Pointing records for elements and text

[start]

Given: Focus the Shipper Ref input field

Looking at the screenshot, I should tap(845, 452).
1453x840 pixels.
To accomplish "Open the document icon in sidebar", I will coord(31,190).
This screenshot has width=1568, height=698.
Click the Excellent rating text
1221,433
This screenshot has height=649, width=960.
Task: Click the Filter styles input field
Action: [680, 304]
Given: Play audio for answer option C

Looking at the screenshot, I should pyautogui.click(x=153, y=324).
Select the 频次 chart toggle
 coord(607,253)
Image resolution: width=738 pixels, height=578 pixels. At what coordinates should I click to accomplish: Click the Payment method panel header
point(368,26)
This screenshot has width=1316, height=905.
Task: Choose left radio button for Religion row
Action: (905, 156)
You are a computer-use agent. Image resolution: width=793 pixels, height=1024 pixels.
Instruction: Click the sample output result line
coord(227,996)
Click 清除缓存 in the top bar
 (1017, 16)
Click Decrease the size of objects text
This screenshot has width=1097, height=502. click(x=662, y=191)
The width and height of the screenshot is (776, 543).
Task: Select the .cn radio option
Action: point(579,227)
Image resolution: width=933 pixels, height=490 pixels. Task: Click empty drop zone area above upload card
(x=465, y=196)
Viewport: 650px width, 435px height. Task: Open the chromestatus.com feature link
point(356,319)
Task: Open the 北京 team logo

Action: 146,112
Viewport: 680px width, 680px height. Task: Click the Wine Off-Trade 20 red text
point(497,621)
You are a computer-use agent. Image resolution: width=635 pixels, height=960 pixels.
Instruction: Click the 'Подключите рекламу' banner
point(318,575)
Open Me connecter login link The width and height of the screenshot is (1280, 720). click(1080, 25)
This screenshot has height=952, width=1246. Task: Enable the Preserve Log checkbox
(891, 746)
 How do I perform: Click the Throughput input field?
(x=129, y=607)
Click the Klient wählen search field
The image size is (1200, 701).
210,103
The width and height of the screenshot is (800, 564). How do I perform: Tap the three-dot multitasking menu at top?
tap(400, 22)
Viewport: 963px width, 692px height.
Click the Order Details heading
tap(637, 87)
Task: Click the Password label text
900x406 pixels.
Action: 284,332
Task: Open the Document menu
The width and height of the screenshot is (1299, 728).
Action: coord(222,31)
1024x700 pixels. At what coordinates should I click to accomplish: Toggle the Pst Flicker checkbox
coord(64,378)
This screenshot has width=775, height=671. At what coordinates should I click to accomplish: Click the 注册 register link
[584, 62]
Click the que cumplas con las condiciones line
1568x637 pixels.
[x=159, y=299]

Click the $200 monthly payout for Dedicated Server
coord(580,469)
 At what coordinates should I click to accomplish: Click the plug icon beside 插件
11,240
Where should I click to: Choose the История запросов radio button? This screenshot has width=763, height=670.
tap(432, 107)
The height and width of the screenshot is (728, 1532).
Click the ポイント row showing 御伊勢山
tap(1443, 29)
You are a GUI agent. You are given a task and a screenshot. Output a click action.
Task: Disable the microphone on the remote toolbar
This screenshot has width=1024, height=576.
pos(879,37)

[end]

* [AIM]: Please turn the lines above into a Markdown table with the columns "Row" and "Line", giving each nonblank line its own numbered row and leaving the blank lines out.

* [OUTPUT]:
| Row | Line |
|---|---|
| 1 | Given: Focus the Shipper Ref input field |
| 2 | Looking at the screenshot, I should tap(845, 452). |
| 3 | 1453x840 pixels. |
| 4 | To accomplish "Open the document icon in sidebar", I will coord(31,190). |
| 5 | This screenshot has width=1568, height=698. |
| 6 | Click the Excellent rating text |
| 7 | 1221,433 |
| 8 | This screenshot has height=649, width=960. |
| 9 | Task: Click the Filter styles input field |
| 10 | Action: [680, 304] |
| 11 | Given: Play audio for answer option C |
| 12 | Looking at the screenshot, I should pyautogui.click(x=153, y=324). |
| 13 | Select the 频次 chart toggle |
| 14 |  coord(607,253) |
| 15 | Image resolution: width=738 pixels, height=578 pixels. At what coordinates should I click to accomplish: Click the Payment method panel header |
| 16 | point(368,26) |
| 17 | This screenshot has width=1316, height=905. |
| 18 | Task: Choose left radio button for Religion row |
| 19 | Action: (905, 156) |
| 20 | You are a computer-use agent. Image resolution: width=793 pixels, height=1024 pixels. |
| 21 | Instruction: Click the sample output result line |
| 22 | coord(227,996) |
| 23 | Click 清除缓存 in the top bar |
| 24 |  (1017, 16) |
| 25 | Click Decrease the size of objects text |
| 26 | This screenshot has width=1097, height=502. click(x=662, y=191) |
| 27 | The width and height of the screenshot is (776, 543). |
| 28 | Task: Select the .cn radio option |
| 29 | Action: point(579,227) |
| 30 | Image resolution: width=933 pixels, height=490 pixels. Task: Click empty drop zone area above upload card |
| 31 | (x=465, y=196) |
| 32 | Viewport: 650px width, 435px height. Task: Open the chromestatus.com feature link |
| 33 | point(356,319) |
| 34 | Task: Open the 北京 team logo |
| 35 | Action: 146,112 |
| 36 | Viewport: 680px width, 680px height. Task: Click the Wine Off-Trade 20 red text |
| 37 | point(497,621) |
| 38 | You are a computer-use agent. Image resolution: width=635 pixels, height=960 pixels. |
| 39 | Instruction: Click the 'Подключите рекламу' banner |
| 40 | point(318,575) |
| 41 | Open Me connecter login link The width and height of the screenshot is (1280, 720). click(1080, 25) |
| 42 | This screenshot has height=952, width=1246. Task: Enable the Preserve Log checkbox |
| 43 | (891, 746) |
| 44 |  How do I perform: Click the Throughput input field? |
| 45 | (x=129, y=607) |
| 46 | Click the Klient wählen search field |
| 47 | The image size is (1200, 701). |
| 48 | 210,103 |
| 49 | The width and height of the screenshot is (800, 564). How do I perform: Tap the three-dot multitasking menu at top? |
| 50 | tap(400, 22) |
| 51 | Viewport: 963px width, 692px height. |
| 52 | Click the Order Details heading |
| 53 | tap(637, 87) |
| 54 | Task: Click the Password label text |
| 55 | 900x406 pixels. |
| 56 | Action: 284,332 |
| 57 | Task: Open the Document menu |
| 58 | The width and height of the screenshot is (1299, 728). |
| 59 | Action: coord(222,31) |
| 60 | 1024x700 pixels. At what coordinates should I click to accomplish: Toggle the Pst Flicker checkbox |
| 61 | coord(64,378) |
| 62 | This screenshot has width=775, height=671. At what coordinates should I click to accomplish: Click the 注册 register link |
| 63 | [584, 62] |
| 64 | Click the que cumplas con las condiciones line |
| 65 | 1568x637 pixels. |
| 66 | [x=159, y=299] |
| 67 | Click the $200 monthly payout for Dedicated Server |
| 68 | coord(580,469) |
| 69 |  At what coordinates should I click to accomplish: Click the plug icon beside 插件 |
| 70 | 11,240 |
| 71 | Where should I click to: Choose the История запросов radio button? This screenshot has width=763, height=670. |
| 72 | tap(432, 107) |
| 73 | The height and width of the screenshot is (728, 1532). |
| 74 | Click the ポイント row showing 御伊勢山 |
| 75 | tap(1443, 29) |
| 76 | You are a GUI agent. You are given a task and a screenshot. Output a click action. |
| 77 | Task: Disable the microphone on the remote toolbar |
| 78 | This screenshot has width=1024, height=576. |
| 79 | pos(879,37) |